Step 2: Get it for them—accurately, politely, enthusiastically.
Just as with our retail customers, the better job we do on Step 1 – figuring out what our staff want – the better the chances that we can be accurate in our delivery. For example, if we know that a staff member values additional time off more than a monetary bonus, we can take that into account when designing a bonus plan.
As is also true with our retail customers, we can provide more accurate service to our staff when we understand—and follow—the procedures that are in place in our organization. Making sure that the paperwork for a promotion, raise or change in benefits is correct greatly increases the likelihood that the staff will get the “product” that they expected. Even more importantly, we must honor our commitments to our staff—taking them as seriously as we would a promise to a paying customer.
Being polite to our staff should go without saying, but unfortunately it is all too easy to let this slide, especially when we are tired, stressed or convinced that this particular staff person is on a personal crusade to drive us crazy. But remember, the service that we give to our staff sets the bar for the service they will give to our customers. If we are rude to our staff, we are implicitly modeling that it is acceptable to be rude to customers.

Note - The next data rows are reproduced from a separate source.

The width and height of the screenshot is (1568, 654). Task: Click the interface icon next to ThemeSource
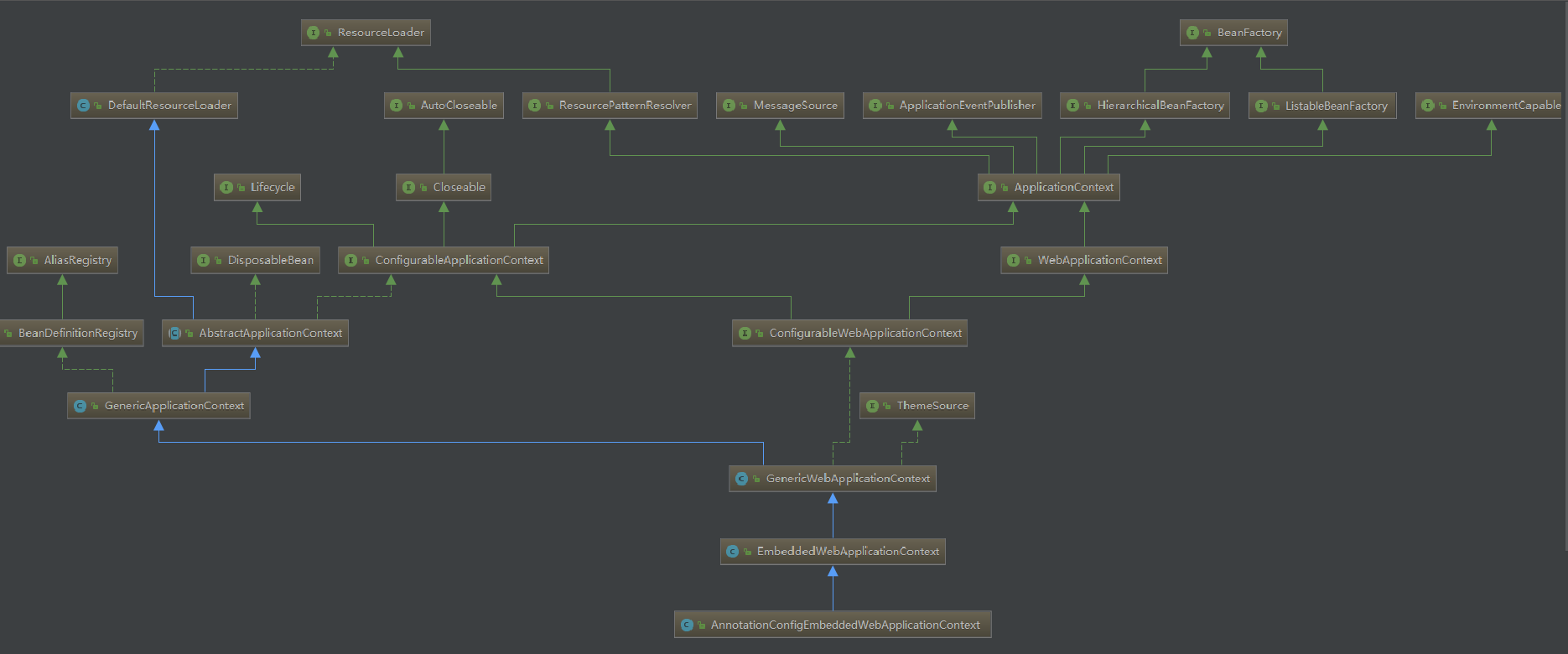[872, 406]
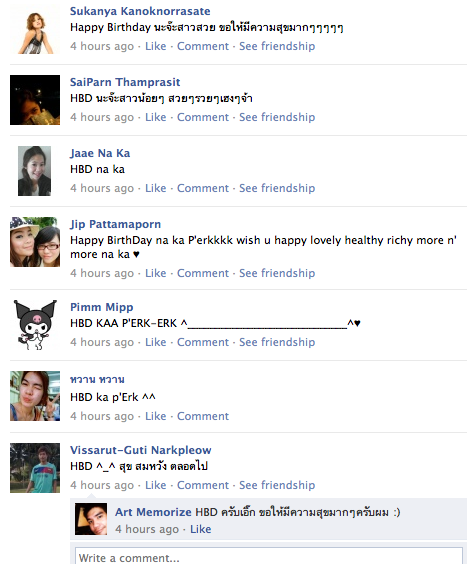This screenshot has width=467, height=564.
Task: Open Pimm Mipp's cartoon avatar
Action: point(35,325)
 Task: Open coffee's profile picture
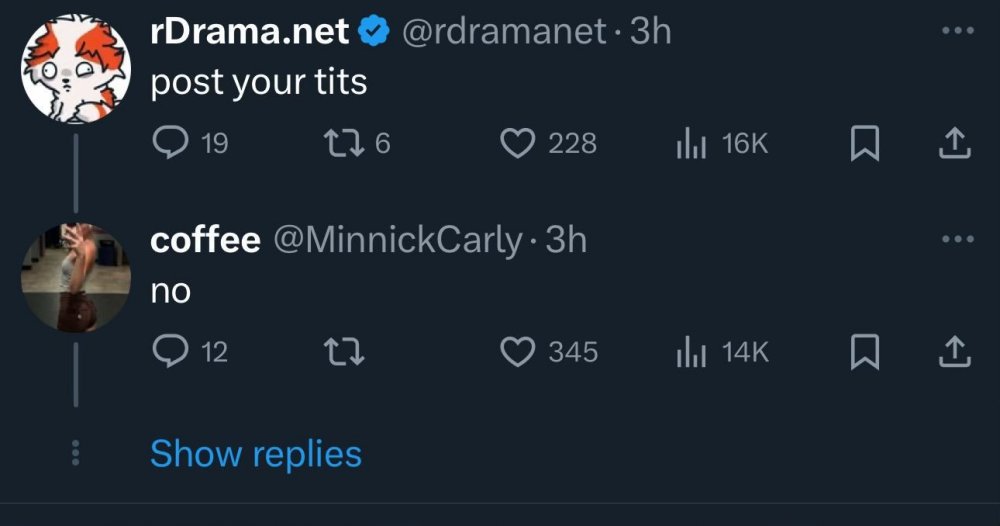click(x=75, y=278)
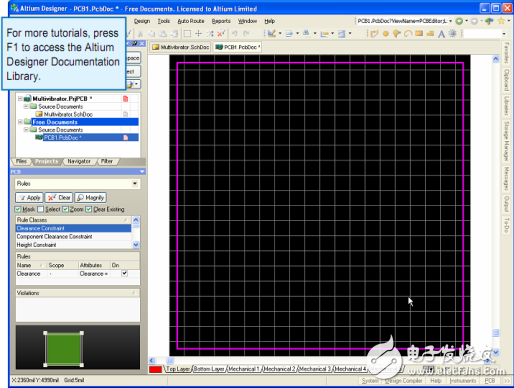The image size is (514, 388).
Task: Open the document address dropdown arrow
Action: click(x=451, y=21)
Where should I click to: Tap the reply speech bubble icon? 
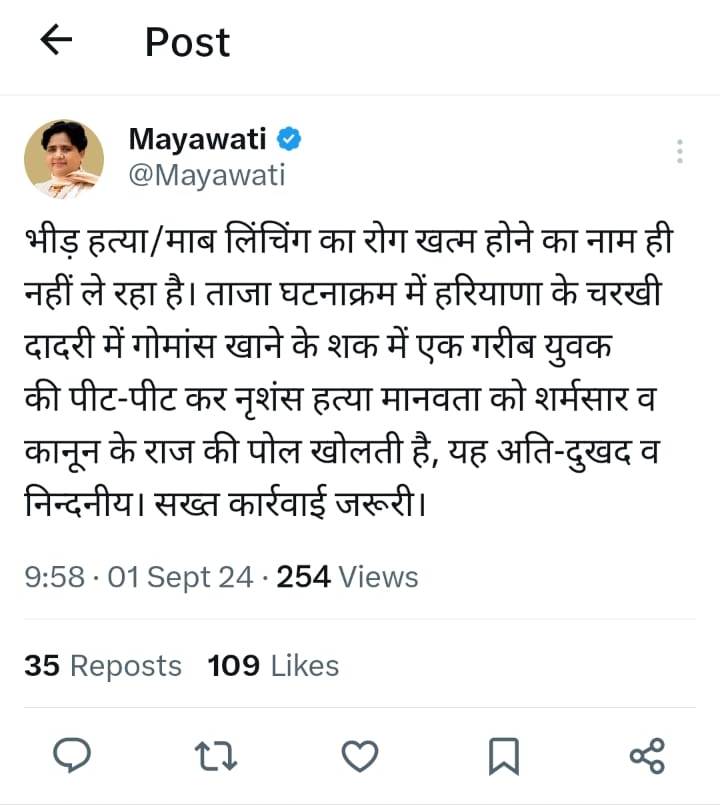point(71,755)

The enthusiasm piece of this step is particularly important, but also challenging. Because we all have bad days--and probably a couple of staff we aren’t crazy about. So sometimes giving great service is an act. As managers, we are on stage. So you may not feel delighted that Timmy has requested another Saturday off, but as a service-oriented leader you’ll smile, be polite and do the best you can to accommodate his request.

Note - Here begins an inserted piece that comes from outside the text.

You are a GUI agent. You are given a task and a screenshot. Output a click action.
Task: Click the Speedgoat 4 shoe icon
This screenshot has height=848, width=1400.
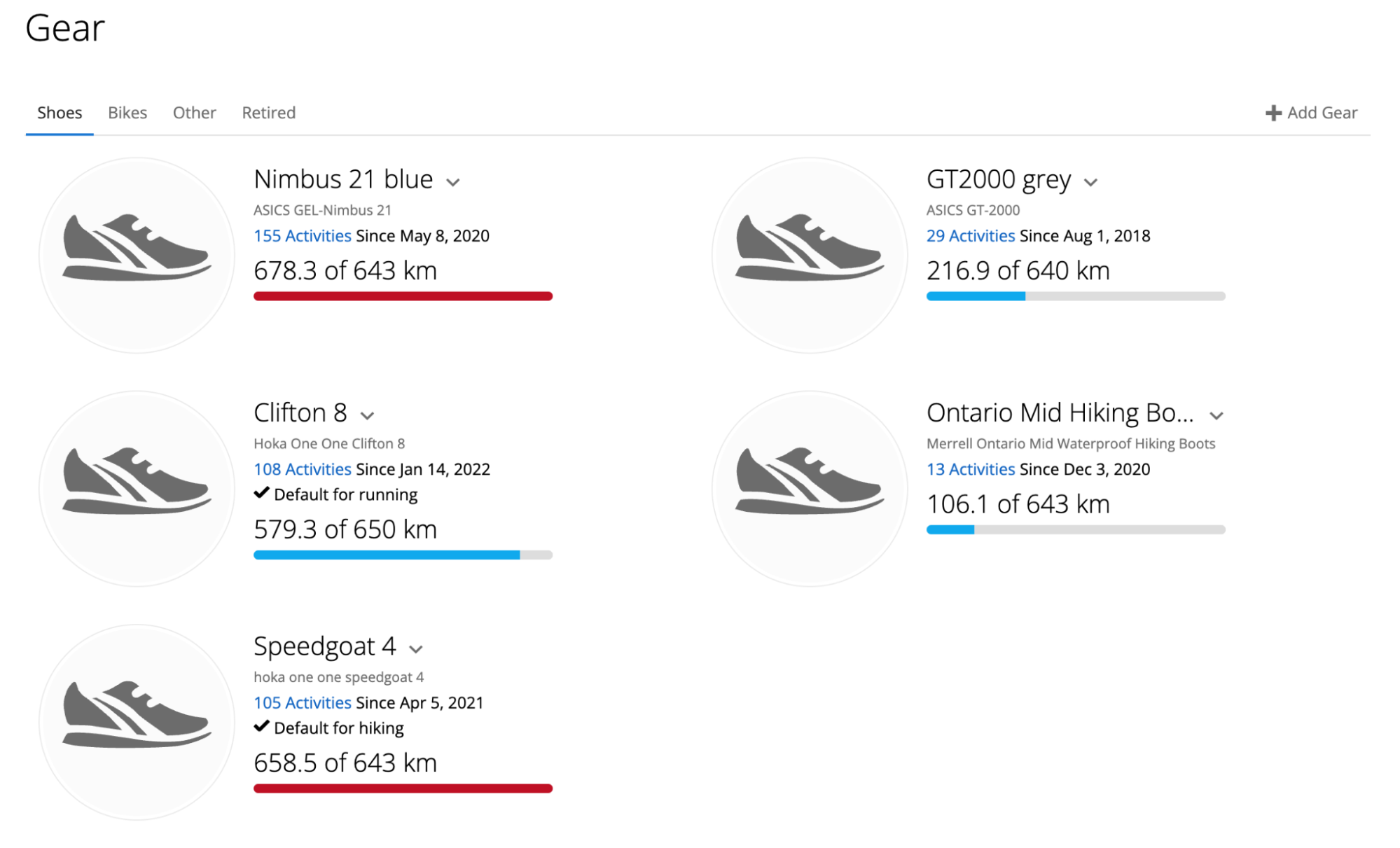137,722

So does this mean that you have to give your staff everything they ask for? Of course not. Just as we cannot satisfy every customer request, we cannot always say yes to our staff. Customers may ask for services that we don’t provide, and staff may have requests that are not in the best interest of the business as a whole. But the attitude with which we respond is just as important as the content of the response. When we are unable to meet a staff member’s request, just as when we can’t meet a customer’s, we treat it as a complaint. But the politeness and enthusiasm with which we respond stay in place.

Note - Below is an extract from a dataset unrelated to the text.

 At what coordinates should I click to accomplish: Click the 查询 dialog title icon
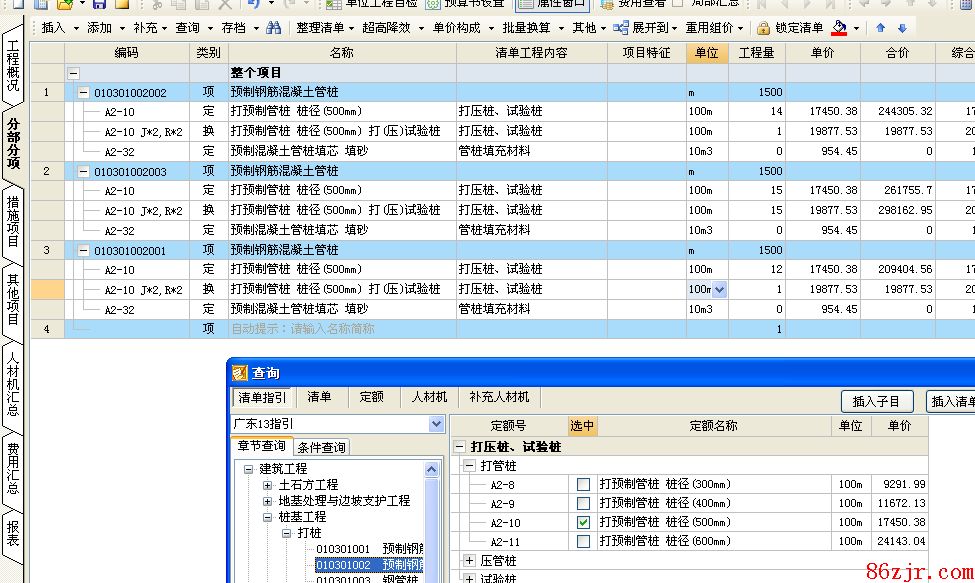(x=240, y=373)
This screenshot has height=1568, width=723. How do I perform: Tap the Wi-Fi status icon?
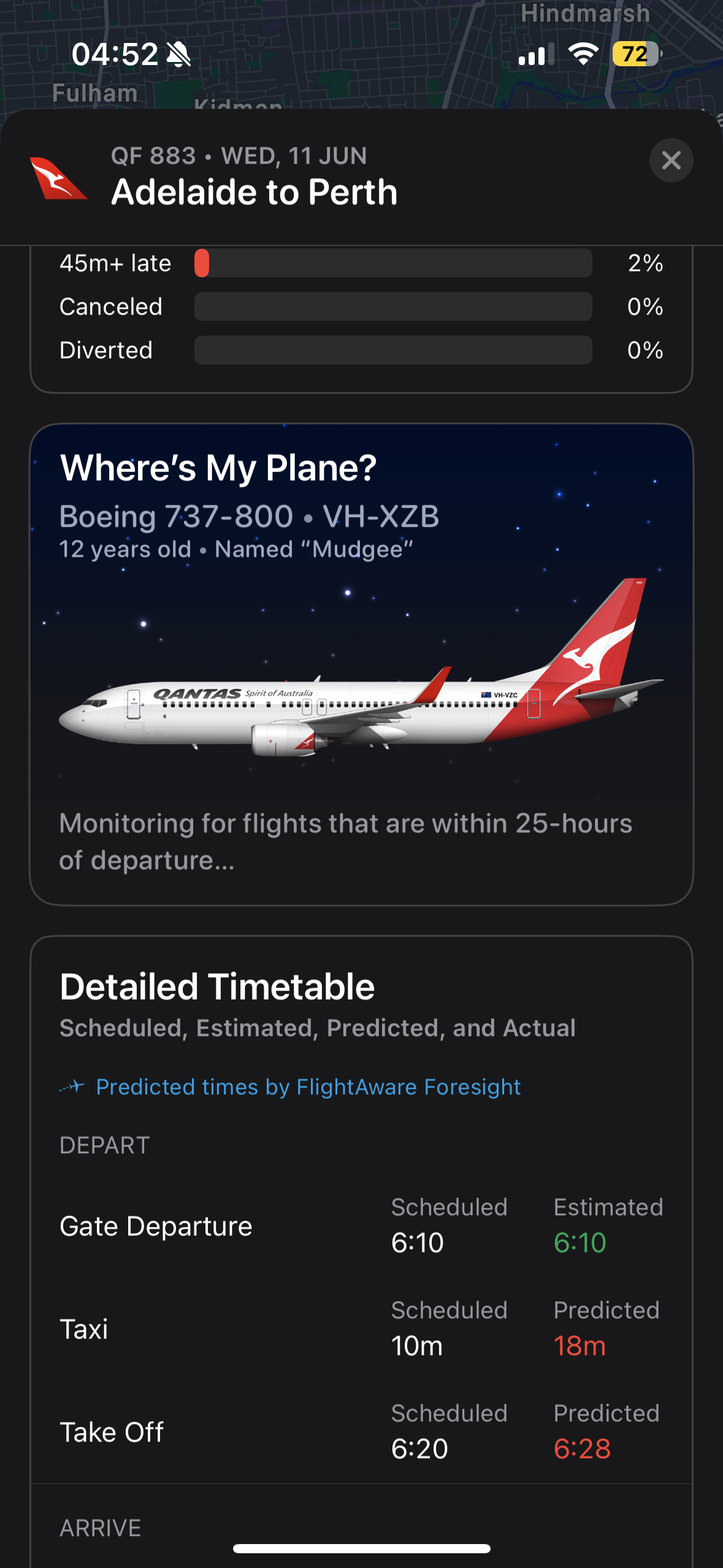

Step 3: Go the extra mile.
At Zingerman’s, following Step 1 (Find out what the customer wants) and 2 (Get it for them: accurately, politely and enthusiastically) defines the bare minimum in acceptable service. To give great service, we need to do Step 3 (Go the extra mile). We define “going the extra mile” as “doing something for the customer that he/she didn’t ask for.” Going the extra mile applies to our internal customers, our staff and peers, as well.
How can you go the extra mile for your staff? Well, physically it’s the easiest part but mentally it’s the hardest. Because you need to think of it yourself. But once you get in the extra mile mindset, it’s easy to see many opportunities. For example:
Empty someone’s wastebasket or recycling bin
Carry empty glasses back to the kitchen
Offer to bring coffee or a soft drink when you’re going to get one for yourself
Open the door
Clear their table
Write a note
Ask how their weekend away went
Give them a new product to take home and try
Ask for their input on a project that they wouldn’t normally be involved in
The organizations that become known for their service to customers have a service-oriented culture that begins at the top. Take 5 minutes right now to stop and think about your role as a service leader in your company. What can you, personally, do to set the service bar higher by improving the service you give to your staff?